Similarly, the telecommunications provider "has the burden to show an effective prohibition [on the provision of personal wireless services] has occurred." Omnipoint Holdings, Inc. v. City of Cranston, 586 F.3d 38, 48 (1st Cir. 2009). In order to show an effective prohibition, the telecommunications provider must establish both a "significant gap" in a carrier's coverage in an area and an absence of feasible alternatives to the proposed solution for remedying that significant coverage gap. Id. A telecommunications provider "attempting to show that local authorities have rejected the only feasible plan," must demonstrate not only that the local authority denied the application, "but that further reasonable efforts to find another solution are so likely to be fruitless that it is a waste of time even to try." Green Mountain II, 750 F.3d at 40 (internal quotation marks omitted). A telecommunications provider that does not "prove it investigated thoroughly the possibility of other viable alternatives" has not met its burden. Omnipoint Holdings, 586 F.3d at 52 (internal quotation marks omitted).

When a local authority has made findings about coverage gaps and whether there are feasible alternatives to the proposed solution, a court conducting an "effective prohibition" analysis grants "no special deference" to the conclusions reached by the local authority. Green Mountain II, 750 F.3d at 39. It is up to the court to definitively determine "whether or not a local denial constitutes an effective prohibition violative of the [TCA]." Id. at 38-39. "When conducting the 'effective prohibition' inquiry, district courts" can consider, and may even require parties to present, evidence that was not part of the record before the local authority. Id. at 39.

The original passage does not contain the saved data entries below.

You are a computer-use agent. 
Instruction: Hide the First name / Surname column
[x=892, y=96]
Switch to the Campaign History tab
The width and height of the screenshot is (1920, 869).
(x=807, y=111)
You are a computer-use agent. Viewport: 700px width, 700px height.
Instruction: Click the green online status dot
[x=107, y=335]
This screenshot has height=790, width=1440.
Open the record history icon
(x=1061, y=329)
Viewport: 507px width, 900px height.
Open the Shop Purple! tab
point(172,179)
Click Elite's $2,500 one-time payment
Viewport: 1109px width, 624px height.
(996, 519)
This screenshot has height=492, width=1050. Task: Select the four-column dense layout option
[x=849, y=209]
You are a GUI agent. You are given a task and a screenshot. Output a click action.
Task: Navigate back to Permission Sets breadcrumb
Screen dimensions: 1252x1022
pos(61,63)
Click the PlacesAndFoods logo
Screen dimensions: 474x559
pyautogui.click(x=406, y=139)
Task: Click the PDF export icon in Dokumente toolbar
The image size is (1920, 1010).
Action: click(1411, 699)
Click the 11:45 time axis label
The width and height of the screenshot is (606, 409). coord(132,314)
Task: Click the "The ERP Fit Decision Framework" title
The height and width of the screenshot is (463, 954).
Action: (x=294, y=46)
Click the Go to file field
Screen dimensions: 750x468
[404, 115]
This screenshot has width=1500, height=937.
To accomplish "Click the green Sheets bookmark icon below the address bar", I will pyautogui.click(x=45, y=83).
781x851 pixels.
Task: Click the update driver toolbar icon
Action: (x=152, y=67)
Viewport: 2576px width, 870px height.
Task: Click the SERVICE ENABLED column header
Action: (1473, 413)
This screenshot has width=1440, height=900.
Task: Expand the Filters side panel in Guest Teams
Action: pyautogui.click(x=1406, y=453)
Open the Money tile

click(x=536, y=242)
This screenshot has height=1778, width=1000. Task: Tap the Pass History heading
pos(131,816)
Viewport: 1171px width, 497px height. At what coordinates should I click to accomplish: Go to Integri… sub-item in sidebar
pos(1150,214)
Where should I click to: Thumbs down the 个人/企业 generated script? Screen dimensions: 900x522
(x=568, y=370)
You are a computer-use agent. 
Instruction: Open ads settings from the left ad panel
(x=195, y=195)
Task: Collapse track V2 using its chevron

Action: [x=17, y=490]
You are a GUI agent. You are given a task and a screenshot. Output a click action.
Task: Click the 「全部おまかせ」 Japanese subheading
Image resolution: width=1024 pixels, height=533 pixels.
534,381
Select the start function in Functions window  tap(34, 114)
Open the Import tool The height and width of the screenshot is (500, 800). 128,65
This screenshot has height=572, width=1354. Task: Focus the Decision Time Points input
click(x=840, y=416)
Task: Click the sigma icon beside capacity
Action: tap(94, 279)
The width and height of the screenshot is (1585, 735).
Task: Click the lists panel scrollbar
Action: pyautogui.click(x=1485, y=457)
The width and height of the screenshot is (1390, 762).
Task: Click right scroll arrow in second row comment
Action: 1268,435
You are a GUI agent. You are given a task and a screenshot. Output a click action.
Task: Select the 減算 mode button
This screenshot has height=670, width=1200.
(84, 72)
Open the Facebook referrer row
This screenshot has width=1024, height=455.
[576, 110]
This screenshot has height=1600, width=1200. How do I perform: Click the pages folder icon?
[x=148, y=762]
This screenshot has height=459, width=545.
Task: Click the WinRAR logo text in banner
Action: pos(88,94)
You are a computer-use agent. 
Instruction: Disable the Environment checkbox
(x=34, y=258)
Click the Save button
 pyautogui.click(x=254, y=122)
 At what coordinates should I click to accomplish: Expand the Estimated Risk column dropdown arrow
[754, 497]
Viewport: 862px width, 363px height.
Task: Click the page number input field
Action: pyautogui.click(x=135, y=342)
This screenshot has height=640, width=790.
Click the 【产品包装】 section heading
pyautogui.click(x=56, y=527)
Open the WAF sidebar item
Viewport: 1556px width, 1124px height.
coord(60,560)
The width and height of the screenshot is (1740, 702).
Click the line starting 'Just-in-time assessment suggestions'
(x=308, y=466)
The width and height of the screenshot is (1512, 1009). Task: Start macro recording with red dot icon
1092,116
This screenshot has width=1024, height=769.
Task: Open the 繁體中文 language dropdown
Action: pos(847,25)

Once the court determines a denial has "effectively prohibited [a wireless service provider] from providing wireless services . . . it is incumbent upon the district court to craft an appropriate remedy." Id. at 42. Courts should craft remedies based on "the specific facts and circumstances appearing in the record" before it. Id. "'[I]n the majority of cases the proper remedy for a zoning board decision that violations the [TCA] will be an order . . . instructing the board to authorize construction,'" rather than allow zoning boards to again consider an application and issue a decision that complies with the TCA. Id. at 41-42 (quoting Nat'l Tower, 297 F.3d at 21-22).

V. FACTUAL BACKGROUND

The following facts are taken from the parties' 56.1 statements and the minutes of the public hearing. Most of the facts in this summary are undisputed, those facts which are disputed are noted. Verizon, through an affiliate, is a Federal Communications Commission licensed provider of personal wireless services. In or around 2015, Verizon identified an area in the southern part of Leicester, Massachusetts, where its network capacity is insufficient, creating what Verizon believes to be a "significant coverage gap." The gap extends over portions of several roads, including sections of Route 56, Pleasant Street, Clark Street, and Peter Salem Road, along which thousands of vehicles travel daily. Verizon used computer modeling to define a search area within which newly placed wireless facilities would have a high probability of remedying the gap in coverage. Once the search ring was designated, Verizon utilized real estate specialists to search for existing buildings, towers, or other structures on which personal wireless services facilities capable of closing the coverage gap could be mounted. Verizon considered town-owned sites, including the Clark Street and Lehigh Road water tanks and the Memorial School. During the public hearing, Verizon representatives described working with the Town Administrator to identify those sites and described them as insufficient because the existing structures were too short for direct mounting of antennas and the parcels on which they were located were too small or otherwise unsuitable for constructing a new tower. During the hearing questions arose about the extent to which Verizon worked with the Town Administrator to review potential sites. The record before this court includes a declaration by the Town Administer stating he offered to provide assistance to Verizon regarding alternative sites, but that Verizon representatives did not respond to that offer.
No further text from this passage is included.